**Activity list**
- A) Please copy the BMP and FGF passage word for word, starting with "Objective: To analyse" and going on through "of FGF8-induced Flrt3.".
- B) Pick up the BMP and FGF passage after its last sentence and keep writing it.

**Document passage**
=== Begin Enclosure ===

EFFECT OF BMP SIGNALS IN ANTERIOR AND POSTERIOR NEURAL MODELS ON REGULATING THE FGF PATHWAY

Xiliu Zhang^{1, #}, Mei Zhang^{1, #}, Zhongchuan Cheng², Peng Sun³, Yiqun Wang^{1, *}

¹Department of Neurology, The Fifth Hospital of WuHan, Wuhan, PR China - ²Department of Neurology, Traditional Chinese Medicine Hospital of Hong’an County, Huanggang, PR China - ³Department of Internal Medicine, Hubei University of Technology Hospital, Wuhan, PR China

Objective: To analyse the effect of the bone morphogenetic protein (BMP) signal on regulating the fibroblast growth factor (FGF) pathway in anterior and posterior neural models, and to investigate the specific mechanism of how FGF action is eliminated by the neural plate in the early development of vertebrates. 

Methods: The levels of the phosphorylated extracellular signal-associated kinase (p-ERK) in the dorsal ectoderm along the anterior-posterior (A-P) axis of the ganglion stage embryos were measured. FGF signalling activity was detected to determine the hierarchical activity model of the BMP and FGF signals. We also detected whether BMP could inhibit the FGF signal and analysed whether the signal was involved in the anterior nerve induction by controlling FGF signal transduction using SU5402. Also, we investigated whether BMP4 can inhibit the expression of FGF8-induced Flrt3.

=== End Enclosure ===

**Listed records**

=== Begin Enclosure ===

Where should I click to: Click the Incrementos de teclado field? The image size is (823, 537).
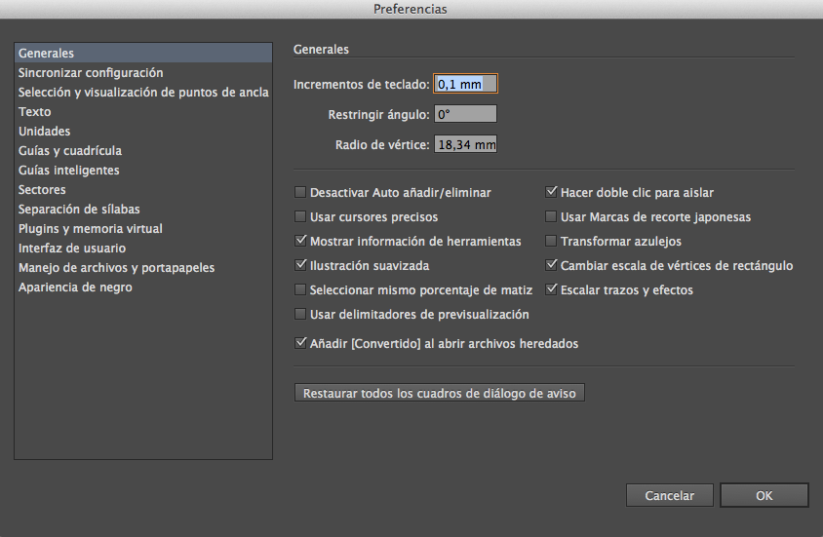pyautogui.click(x=466, y=85)
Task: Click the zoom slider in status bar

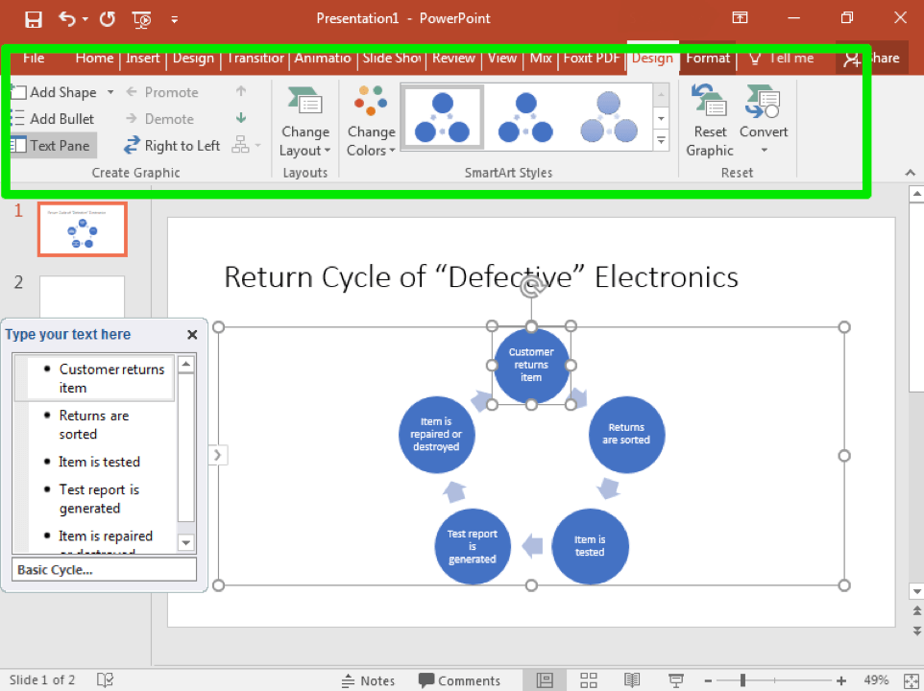Action: tap(742, 680)
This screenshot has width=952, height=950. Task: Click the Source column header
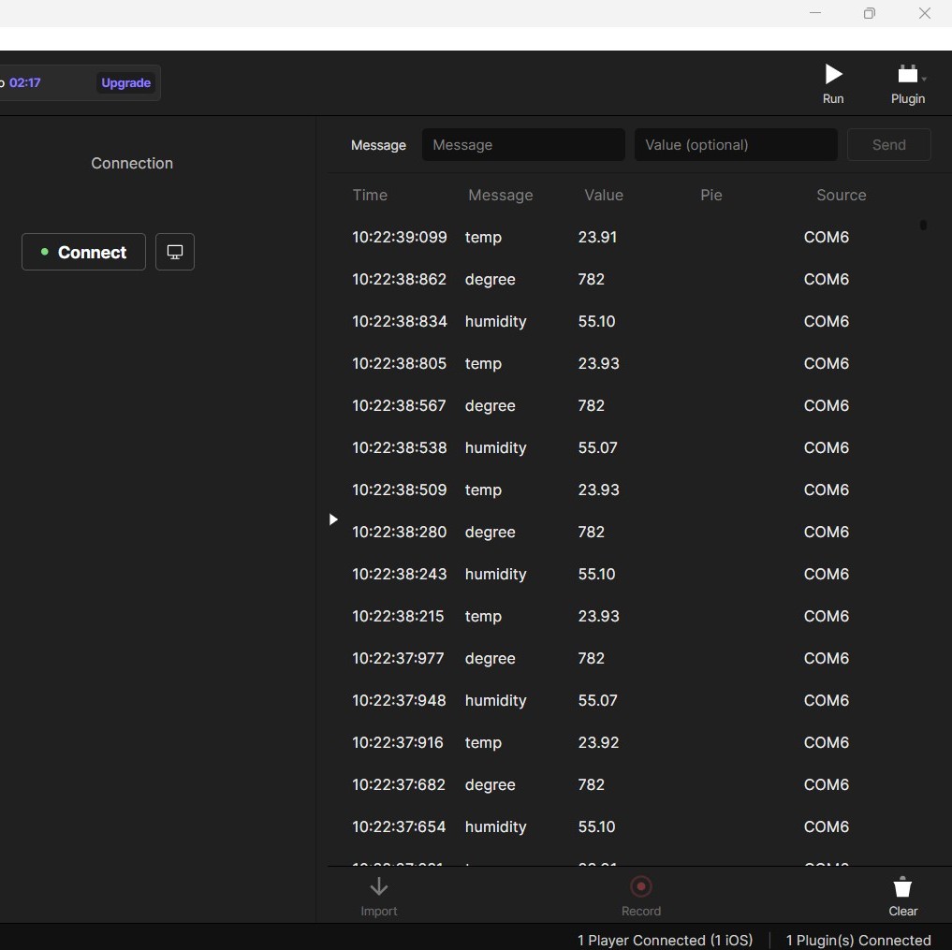click(841, 196)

=== End Enclosure ===

**Written answers**
- A)
Objective: To analyse the effect of the bone morphogenetic protein (BMP) signal on regulating the fibroblast growth factor (FGF) pathway in anterior and posterior neural models, and to investigate the specific mechanism of how FGF action is eliminated by the neural plate in the early development of vertebrates. 

Methods: The levels of the phosphorylated extracellular signal-associated kinase (p-ERK) in the dorsal ectoderm along the anterior-posterior (A-P) axis of the ganglion stage embryos were measured. FGF signalling activity was detected to determine the hierarchical activity model of the BMP and FGF signals. We also detected whether BMP could inhibit the FGF signal and analysed whether the signal was involved in the anterior nerve induction by controlling FGF signal transduction using SU5402. Also, we investigated whether BMP4 can inhibit the expression of FGF8-induced Flrt3.

- B)
Results: The findings of this study indicated that BMP signals can act as an antagonist of FGF signalling in the A-P neural model in Xenopus laevis embryos. During the ganglion phase, BMP signals were up-regulated in the anterior nerve plate, showing a hierarchical model along the A-P axis. Inhibiting the late BMP signal transduction after the formation of intermediate gastrula embryos eliminated the expression of the anterior nerve markers. We found that BMP signals interfered with FGFs-induced ERK phosphorylation and neuro-caudalisation. This inhibition of BMP signals would involve controlling the expression of Flrt3, a positive regulator of FGF signalling. In addition, we found that Flrt3 got and lost functions restrained and amplified the expression of the forebrain marker gene, respectively.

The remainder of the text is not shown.